▶ WHAT THE TASK REQUIRES: Count the lines of the entries below that contain the string "size", and reply with that number alone.

[Records for locating displayed items]
------------------------------------------------

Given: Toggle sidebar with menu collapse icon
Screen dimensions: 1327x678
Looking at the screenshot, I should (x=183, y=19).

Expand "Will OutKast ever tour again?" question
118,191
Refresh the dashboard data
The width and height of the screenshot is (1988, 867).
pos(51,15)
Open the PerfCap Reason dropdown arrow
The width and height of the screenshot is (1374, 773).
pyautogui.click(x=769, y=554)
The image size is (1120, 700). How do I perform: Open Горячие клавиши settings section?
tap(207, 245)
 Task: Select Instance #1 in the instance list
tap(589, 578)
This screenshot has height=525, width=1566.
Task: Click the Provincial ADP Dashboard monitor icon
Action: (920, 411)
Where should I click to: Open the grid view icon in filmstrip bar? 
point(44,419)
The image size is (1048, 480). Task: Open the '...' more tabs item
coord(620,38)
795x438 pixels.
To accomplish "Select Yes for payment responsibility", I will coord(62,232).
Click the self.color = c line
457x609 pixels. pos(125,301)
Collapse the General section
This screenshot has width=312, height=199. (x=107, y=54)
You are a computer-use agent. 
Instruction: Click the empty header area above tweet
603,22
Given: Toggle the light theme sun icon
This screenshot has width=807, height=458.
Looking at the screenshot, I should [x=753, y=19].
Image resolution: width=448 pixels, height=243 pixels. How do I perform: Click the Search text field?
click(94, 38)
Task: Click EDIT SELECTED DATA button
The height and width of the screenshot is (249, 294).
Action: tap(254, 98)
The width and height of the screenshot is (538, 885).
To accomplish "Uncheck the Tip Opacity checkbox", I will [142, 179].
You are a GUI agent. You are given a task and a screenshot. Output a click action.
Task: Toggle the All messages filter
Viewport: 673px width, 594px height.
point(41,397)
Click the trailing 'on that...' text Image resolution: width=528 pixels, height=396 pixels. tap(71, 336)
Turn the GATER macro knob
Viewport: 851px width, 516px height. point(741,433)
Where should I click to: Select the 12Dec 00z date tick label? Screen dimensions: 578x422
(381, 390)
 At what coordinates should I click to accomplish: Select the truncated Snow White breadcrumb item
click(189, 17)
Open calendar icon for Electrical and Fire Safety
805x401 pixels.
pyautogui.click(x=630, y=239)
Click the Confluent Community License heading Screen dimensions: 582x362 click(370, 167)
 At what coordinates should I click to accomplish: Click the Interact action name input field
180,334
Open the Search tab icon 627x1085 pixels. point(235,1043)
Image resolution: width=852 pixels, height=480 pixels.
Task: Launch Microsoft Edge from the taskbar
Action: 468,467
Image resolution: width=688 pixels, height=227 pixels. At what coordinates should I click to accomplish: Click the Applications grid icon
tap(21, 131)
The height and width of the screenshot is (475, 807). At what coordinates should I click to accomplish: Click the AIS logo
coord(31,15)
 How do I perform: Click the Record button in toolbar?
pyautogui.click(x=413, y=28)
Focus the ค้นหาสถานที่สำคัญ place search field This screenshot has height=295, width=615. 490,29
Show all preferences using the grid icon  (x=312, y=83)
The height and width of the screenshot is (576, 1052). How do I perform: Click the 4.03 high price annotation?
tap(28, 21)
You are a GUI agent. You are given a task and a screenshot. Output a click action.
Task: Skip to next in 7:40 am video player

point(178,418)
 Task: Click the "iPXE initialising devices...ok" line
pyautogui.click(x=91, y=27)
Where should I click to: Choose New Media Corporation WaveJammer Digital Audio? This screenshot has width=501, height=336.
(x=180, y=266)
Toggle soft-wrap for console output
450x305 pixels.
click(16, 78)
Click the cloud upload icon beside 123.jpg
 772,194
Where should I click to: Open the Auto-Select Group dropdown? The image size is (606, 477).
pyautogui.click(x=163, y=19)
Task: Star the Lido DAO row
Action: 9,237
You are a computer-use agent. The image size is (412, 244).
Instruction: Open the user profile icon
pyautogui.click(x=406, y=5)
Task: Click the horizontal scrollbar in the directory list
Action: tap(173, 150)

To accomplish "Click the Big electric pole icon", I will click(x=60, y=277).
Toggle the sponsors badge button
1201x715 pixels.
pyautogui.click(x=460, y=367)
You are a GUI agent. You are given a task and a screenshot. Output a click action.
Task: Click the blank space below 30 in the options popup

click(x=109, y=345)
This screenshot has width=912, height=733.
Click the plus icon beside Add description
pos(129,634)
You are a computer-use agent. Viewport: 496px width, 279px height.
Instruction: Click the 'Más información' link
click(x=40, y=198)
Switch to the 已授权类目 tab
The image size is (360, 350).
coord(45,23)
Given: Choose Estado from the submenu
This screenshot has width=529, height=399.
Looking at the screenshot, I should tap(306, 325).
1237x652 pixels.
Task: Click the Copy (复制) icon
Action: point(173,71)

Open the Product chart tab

------------------------------------------------

▶ WRITTEN SOLUTION: 5